*Task to carry out*: Reproduce the Whatsit 2.15 thread word for word, starting at the words "That's some nice" and ending after the words "2WheelPhoto (Feb 15, 2012)".

[Excerpted passage start]

# Whatsit 2.15



## 480sparky (Feb 15, 2012)




----------



## HughGuessWho (Feb 15, 2012)

A rathchet handle


----------



## PixelRabbit (Feb 15, 2012)

That's some nice knurling! I'm on my iPod and it always gives me a connection error to see your full size img  
I'm going to take a flier on this one and say a dart barrel.


----------



## 2WheelPhoto (Feb 15, 2012)

file?


----------



## Aloicious (Feb 15, 2012)

HughGuessWho said:


> A rathchet handle



yeah, I think so too, it's got to be a small ratchet, something like 1/4" drive.


----------



## Chann (Feb 15, 2012)

Kho-i-nor drafting pencil grip?


----------



## Automagic (Feb 15, 2012)

Bench bar? As in weight lifting. 

Sorry don't know the proper name


----------



## NickA (Feb 15, 2012)

Looks like shielding around audio/video cable.


----------



## nmoody (Feb 15, 2012)

It looks like a grip of some sort. Maybe a thumb screw?


----------



## shuttervelocity (Feb 15, 2012)

Automagic said:


> Bench bar? As in weight lifting.
> 
> Sorry don't know the proper name



yeah, a dumbell/barbell handle.


----------



## Judobreaker (Feb 15, 2012)

Could just as well be a handle of a punch (it's a tool) or a dart. ^^


----------



## davesnothere11 (Feb 15, 2012)

[Excerpted passage end]
[Dataset rows start]

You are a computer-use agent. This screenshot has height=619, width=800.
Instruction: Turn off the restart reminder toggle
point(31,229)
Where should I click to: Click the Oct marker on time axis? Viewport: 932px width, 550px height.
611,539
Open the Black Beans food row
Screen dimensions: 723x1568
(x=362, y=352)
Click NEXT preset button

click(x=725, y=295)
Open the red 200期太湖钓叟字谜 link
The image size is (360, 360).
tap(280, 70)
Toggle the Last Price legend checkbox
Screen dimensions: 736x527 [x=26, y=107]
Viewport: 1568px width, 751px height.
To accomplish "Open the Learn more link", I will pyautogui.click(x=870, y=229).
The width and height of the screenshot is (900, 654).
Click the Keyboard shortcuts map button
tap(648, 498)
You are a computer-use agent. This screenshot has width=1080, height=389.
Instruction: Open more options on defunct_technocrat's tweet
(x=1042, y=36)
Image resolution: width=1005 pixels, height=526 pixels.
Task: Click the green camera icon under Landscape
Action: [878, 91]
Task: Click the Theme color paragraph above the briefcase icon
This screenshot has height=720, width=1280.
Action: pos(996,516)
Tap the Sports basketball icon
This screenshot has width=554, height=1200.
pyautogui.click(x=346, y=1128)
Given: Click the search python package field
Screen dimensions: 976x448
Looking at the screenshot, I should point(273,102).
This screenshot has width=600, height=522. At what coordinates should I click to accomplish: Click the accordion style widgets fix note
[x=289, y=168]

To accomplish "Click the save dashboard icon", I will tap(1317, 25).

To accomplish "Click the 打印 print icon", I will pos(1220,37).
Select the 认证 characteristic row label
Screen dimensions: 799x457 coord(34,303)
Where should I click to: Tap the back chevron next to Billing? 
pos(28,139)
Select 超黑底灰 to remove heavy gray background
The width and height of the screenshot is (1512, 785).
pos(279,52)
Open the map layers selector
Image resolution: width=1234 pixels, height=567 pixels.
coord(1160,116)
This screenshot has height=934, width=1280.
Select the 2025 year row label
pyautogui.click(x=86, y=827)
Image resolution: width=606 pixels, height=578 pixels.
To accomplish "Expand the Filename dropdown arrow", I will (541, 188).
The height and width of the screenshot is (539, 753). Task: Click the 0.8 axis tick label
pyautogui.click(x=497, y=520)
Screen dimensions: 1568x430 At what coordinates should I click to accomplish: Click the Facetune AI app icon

[Dataset rows end]

*The completed task*:
That's some nice knurling! I'm on my iPod and it always gives me a connection error to see your full size img  
I'm going to take a flier on this one and say a dart barrel.


----------



## 2WheelPhoto (Feb 15, 2012)